L’éducation peut se faire aussi dans les mouvements de jeunes, qu’ils soient religieux ou laïcs et dans les aumôneries. Des sections d’éclaireurs, de scouts ont essayé de réfléchir sur les relations Nord-Sud mais l’importance qu’on accorde à ces thèmes dépend des orientations personnelles des animateurs. Par exemple, les archives de l’Ardèche possède quelques numéros du « Journal des éclaireurs de France » de Crussol pour les années 1970-71. Cette section semble être extrêmement active mais les responsables, dont

un, cependant, a été coopérant au Gabon, n’orientent pas leur groupe vers ces préoccupations. Il est parfois question de compréhension internationale mais il n’y a aucune

trace d’une action en faveur du Tiers Monde. La même analyse est valable pour les aumôneries. Depuis Vatican II surtout, certains prêtres sont allés au delà du catéchisme habituel et ont introduit une dimension nouvelle dans l’éducation des jeunes qu’ils avaient à former : le Tiers Monde a souvent été une source de réflexion. Cela a été le cas, entre autres, d’une équipe de prêtres de Chambéry. Plus récemment, les JMJ ( journées mondiales de la jeunesse ) ont été un moyen de faire vivre en direct les relations Nord-Sud.

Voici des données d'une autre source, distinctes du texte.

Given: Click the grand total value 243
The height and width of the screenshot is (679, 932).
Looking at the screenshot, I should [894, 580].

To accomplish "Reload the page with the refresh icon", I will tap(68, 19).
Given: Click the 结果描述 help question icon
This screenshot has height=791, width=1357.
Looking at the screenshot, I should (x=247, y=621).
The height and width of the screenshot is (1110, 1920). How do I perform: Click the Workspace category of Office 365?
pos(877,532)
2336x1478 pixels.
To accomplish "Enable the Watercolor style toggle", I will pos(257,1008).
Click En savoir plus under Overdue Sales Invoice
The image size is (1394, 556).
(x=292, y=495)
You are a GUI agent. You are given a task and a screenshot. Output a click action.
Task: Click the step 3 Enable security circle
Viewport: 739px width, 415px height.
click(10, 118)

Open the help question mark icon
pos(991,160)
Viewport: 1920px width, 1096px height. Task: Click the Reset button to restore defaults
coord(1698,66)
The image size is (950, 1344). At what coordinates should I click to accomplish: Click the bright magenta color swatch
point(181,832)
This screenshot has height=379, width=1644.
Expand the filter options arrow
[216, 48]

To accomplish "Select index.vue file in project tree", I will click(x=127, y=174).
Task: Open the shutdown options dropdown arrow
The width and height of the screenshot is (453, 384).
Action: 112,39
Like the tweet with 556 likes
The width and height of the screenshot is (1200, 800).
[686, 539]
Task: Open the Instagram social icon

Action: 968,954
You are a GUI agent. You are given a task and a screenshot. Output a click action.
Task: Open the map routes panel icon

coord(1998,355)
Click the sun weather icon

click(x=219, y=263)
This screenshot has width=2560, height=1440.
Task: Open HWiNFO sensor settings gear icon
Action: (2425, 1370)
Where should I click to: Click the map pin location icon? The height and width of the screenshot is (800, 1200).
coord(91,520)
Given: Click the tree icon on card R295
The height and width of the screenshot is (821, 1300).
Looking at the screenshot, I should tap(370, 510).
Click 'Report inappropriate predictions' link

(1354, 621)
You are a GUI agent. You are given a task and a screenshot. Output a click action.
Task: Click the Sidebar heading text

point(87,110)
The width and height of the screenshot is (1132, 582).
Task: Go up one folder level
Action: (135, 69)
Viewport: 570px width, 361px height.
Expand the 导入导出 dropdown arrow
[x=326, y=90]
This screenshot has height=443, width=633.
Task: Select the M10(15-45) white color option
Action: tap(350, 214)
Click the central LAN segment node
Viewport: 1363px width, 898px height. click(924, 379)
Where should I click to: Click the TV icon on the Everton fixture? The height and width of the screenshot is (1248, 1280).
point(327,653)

La musique a été également une porte d’entrée vers le Tiers Monde. L’importance des musiques des autres continents, en particulier des musiques africaines et afro-américaines, chez les jeunes, est un réel phénomène social. Une enquête de la SOFRES, en 2002, révèle que «  dans les deux ou trois choses qui comptent le plus » pour les adolescents, la musique apparaît dans 20 % des réponses, après le métier, le bonheur familial, l’amour, le sport et la liberté ( 13 % des réponses en 1978 et 15 en 1987 ) 249 . Ecouter de la musique est la 2° activité par le temps qu’ils lui consacrent. Le plaisir de la musique et l’engouement pour certains groupes ne débouchent pas forcément sur une sensibilisation aux problèmes des pays d’origine, ni sur un désir d’aller plus loin dans leur connaissance. Mais ce « bain musical » crée des conditions favorables à une meilleure compréhension de l’autre. La musique est d’ailleurs de plus en plus présente dans les actions menées dans le cadre de l’éducation au développement 250 .

Parmi toutes ces influences, il est impossible de déterminer lesquelles ont joué le plus, quelle est la part de l’Ecole dans l’intérêt que manifestent certains élèves pour les pays du Sud. Pour tenter de faire néanmoins une évaluation approximative, pour l’Académie de Grenoble, nous nous appuierons sur les trois critères suivants :

L’impact de l’éducation au développement d’après quelques enquêtes et évaluations.

La présence de l’Afrique et des PED en général, dans les journaux lycéens.

La participation des élèves aux activités périscolaires concernant le « Tiers Monde

Quelques archives, des publications, une enquête et des entretiens avec des élèves, des enseignants seront utilisés pour recouper ces constatations.

Notes
249.

SOFRES : Enquête sur Les valeurs des ados, à la demande de Télérama ( Novembre 2002 ).

250.

Cf. 3° partie : les moyens de l’éducation au développement.